## What is expected:
Copy out, word for word, the lines from the first one down through the line containing "click(113, 309)", counting both ends.

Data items
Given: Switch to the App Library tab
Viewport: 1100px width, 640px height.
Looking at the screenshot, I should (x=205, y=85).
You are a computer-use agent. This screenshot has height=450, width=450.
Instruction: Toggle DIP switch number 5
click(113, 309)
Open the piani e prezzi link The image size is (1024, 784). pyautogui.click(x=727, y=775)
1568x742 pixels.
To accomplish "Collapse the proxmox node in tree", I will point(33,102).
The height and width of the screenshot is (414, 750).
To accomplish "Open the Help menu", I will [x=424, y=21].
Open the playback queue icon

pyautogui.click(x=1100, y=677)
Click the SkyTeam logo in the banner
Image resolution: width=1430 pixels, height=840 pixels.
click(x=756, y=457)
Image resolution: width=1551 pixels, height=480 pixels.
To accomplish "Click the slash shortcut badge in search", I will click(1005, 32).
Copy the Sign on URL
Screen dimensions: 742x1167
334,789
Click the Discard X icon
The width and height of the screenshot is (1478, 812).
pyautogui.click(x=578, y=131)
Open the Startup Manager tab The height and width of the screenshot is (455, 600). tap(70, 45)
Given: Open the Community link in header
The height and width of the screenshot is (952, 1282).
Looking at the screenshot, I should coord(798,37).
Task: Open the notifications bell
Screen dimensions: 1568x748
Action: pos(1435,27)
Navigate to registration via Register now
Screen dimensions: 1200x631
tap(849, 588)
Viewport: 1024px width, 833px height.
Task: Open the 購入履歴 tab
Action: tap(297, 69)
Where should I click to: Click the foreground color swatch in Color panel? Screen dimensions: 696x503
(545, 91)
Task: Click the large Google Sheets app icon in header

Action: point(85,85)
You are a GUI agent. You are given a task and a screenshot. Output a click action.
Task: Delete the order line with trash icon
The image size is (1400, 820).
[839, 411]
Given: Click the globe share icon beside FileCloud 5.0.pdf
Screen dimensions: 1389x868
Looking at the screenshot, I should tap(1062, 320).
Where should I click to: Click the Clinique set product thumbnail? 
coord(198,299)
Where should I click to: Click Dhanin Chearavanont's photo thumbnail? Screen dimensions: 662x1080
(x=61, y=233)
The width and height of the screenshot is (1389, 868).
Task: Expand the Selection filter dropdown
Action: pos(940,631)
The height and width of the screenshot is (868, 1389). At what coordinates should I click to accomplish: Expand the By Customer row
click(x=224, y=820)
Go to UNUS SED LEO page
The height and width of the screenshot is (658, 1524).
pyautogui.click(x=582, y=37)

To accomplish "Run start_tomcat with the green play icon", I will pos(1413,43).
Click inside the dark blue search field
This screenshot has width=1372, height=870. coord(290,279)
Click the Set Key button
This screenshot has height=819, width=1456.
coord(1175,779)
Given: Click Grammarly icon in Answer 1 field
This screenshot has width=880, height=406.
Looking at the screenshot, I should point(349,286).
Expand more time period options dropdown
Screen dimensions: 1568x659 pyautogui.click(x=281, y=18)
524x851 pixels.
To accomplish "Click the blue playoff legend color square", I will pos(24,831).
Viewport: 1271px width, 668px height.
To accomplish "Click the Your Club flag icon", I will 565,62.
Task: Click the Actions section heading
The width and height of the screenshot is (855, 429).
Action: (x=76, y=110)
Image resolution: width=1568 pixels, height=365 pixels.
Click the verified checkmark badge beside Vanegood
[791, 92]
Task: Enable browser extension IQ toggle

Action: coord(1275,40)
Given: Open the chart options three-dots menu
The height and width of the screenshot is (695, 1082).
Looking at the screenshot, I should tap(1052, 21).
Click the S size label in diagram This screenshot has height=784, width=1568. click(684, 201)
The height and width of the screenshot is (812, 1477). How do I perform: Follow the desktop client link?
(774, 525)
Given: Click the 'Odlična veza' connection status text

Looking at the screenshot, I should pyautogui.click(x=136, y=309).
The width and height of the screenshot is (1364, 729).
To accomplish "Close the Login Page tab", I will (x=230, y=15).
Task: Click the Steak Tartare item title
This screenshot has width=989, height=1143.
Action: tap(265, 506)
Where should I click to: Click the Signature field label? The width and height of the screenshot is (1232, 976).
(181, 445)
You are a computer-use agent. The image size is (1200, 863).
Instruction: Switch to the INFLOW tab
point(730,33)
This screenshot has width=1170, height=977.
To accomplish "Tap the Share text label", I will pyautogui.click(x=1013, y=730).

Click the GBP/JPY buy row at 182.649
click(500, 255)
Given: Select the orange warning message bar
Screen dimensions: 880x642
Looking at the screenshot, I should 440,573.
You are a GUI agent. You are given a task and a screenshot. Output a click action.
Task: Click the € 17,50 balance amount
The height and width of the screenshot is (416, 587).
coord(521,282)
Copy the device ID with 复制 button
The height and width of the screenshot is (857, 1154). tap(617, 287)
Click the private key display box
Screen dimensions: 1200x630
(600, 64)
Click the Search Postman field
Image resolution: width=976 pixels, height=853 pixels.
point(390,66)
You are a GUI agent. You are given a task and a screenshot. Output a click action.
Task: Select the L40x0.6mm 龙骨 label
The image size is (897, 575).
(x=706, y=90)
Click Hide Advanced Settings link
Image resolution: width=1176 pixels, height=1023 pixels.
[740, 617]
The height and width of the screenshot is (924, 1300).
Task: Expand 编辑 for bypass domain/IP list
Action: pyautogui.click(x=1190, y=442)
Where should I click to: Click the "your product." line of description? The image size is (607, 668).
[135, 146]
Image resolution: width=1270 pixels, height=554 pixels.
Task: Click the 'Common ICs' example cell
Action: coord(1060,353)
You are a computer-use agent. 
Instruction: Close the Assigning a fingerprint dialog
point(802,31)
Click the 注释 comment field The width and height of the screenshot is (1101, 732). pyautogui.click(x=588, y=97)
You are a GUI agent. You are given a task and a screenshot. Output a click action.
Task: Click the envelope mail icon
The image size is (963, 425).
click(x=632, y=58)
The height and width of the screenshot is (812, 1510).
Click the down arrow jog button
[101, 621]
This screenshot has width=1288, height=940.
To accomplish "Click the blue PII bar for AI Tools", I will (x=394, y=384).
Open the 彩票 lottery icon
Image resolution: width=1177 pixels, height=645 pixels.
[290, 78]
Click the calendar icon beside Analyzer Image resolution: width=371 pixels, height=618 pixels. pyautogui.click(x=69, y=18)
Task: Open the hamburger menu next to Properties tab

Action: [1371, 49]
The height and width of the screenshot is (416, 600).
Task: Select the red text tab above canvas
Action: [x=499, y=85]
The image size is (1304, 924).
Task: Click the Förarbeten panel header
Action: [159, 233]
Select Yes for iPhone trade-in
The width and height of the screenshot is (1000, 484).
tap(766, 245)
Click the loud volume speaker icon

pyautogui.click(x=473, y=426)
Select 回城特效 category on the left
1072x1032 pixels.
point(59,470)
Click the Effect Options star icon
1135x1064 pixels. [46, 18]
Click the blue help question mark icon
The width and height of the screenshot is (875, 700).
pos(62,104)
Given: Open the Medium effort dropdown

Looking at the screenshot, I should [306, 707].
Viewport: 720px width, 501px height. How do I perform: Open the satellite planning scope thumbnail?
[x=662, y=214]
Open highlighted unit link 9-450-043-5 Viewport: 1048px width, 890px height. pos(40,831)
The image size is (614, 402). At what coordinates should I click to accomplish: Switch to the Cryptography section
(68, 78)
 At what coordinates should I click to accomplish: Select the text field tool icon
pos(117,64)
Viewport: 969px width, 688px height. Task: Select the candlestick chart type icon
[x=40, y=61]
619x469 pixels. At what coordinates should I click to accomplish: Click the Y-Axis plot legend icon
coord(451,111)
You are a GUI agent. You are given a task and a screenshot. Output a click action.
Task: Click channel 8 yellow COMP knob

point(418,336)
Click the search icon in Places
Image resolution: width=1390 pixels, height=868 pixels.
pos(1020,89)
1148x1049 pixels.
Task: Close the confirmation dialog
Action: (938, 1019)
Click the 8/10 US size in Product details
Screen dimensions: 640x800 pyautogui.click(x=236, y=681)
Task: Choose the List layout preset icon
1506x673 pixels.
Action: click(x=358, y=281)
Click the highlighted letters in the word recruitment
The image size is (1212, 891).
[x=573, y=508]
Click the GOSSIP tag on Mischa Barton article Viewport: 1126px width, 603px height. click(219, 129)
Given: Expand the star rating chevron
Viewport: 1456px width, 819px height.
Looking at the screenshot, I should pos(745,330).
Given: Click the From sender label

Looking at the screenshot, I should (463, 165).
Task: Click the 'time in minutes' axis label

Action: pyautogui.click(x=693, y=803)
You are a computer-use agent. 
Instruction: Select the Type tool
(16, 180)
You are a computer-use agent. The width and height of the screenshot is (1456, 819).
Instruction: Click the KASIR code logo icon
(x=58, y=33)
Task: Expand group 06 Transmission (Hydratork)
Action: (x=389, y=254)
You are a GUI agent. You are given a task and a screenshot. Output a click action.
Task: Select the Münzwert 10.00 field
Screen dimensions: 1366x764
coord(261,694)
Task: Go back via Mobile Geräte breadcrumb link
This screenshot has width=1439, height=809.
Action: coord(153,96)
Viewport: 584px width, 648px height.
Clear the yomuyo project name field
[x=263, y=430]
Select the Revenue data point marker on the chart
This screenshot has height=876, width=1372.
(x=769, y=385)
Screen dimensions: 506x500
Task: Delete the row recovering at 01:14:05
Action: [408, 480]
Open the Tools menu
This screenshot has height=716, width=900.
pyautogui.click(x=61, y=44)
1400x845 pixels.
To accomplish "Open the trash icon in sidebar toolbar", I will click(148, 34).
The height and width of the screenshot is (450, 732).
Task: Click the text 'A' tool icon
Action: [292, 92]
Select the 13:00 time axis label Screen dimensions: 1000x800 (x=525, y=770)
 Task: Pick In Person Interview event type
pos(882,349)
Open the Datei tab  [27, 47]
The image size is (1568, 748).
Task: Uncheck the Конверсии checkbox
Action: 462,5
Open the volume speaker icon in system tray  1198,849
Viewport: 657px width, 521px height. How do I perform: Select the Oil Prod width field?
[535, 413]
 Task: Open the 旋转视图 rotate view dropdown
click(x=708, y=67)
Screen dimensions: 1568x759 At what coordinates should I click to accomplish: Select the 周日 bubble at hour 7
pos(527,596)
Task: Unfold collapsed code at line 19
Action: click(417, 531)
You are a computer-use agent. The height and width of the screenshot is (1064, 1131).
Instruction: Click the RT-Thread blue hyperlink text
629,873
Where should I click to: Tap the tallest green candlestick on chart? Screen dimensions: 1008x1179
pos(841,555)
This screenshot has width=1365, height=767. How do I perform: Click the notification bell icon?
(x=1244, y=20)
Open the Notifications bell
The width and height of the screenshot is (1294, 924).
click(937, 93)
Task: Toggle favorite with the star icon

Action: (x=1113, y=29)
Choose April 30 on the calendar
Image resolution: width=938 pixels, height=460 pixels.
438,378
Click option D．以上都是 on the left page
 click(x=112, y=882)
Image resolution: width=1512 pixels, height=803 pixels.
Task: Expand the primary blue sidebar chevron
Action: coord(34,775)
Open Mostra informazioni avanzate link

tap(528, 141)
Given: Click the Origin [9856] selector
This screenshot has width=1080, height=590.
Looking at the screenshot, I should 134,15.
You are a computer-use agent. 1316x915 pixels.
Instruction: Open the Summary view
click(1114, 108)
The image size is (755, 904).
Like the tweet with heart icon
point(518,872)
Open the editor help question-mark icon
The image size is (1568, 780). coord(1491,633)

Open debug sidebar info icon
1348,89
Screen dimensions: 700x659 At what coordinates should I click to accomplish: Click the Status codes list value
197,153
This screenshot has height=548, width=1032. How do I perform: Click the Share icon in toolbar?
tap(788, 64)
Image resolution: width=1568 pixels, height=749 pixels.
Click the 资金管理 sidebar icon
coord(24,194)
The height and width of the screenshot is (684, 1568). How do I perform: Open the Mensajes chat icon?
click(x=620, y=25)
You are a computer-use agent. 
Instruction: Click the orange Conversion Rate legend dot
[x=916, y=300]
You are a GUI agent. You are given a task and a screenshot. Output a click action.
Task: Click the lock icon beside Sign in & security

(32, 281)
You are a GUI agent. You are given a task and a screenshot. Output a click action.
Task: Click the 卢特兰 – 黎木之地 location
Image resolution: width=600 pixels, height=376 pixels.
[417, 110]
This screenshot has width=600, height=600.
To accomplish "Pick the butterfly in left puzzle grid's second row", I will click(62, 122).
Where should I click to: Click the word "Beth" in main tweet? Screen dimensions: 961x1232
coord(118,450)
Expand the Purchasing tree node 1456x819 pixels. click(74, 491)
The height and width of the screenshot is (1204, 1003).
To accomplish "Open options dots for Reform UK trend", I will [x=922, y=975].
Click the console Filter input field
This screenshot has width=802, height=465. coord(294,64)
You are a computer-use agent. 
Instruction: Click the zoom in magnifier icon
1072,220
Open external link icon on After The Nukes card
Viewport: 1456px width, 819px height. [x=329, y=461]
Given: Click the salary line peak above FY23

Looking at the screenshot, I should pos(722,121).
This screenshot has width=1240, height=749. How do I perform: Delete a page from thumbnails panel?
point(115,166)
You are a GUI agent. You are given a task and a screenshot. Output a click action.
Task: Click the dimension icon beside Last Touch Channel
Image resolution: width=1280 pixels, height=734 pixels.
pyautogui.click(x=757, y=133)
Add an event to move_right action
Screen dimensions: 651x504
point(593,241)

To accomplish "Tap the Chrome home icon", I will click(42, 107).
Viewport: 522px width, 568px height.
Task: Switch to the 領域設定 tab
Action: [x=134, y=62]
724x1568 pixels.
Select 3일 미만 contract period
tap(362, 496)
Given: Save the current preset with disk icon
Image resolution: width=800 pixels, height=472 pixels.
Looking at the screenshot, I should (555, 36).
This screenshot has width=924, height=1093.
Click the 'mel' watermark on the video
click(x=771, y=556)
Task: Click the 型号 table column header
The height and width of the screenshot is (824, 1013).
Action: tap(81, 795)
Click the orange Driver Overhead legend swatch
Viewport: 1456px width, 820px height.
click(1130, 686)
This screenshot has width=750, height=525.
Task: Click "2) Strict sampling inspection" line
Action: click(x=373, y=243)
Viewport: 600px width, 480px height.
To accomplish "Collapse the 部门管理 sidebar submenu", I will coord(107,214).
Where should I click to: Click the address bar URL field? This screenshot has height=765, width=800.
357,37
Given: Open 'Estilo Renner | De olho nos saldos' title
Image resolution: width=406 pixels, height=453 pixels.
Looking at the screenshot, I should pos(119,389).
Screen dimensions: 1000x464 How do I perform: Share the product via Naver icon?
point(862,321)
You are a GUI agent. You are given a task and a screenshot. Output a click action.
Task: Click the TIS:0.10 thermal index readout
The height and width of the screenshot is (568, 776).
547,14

## Solution for this exercise:
Given: Switch to the App Library tab
Viewport: 1100px width, 640px height.
Looking at the screenshot, I should (x=205, y=85).
You are a computer-use agent. This screenshot has height=450, width=450.
Instruction: Toggle DIP switch number 5
click(113, 309)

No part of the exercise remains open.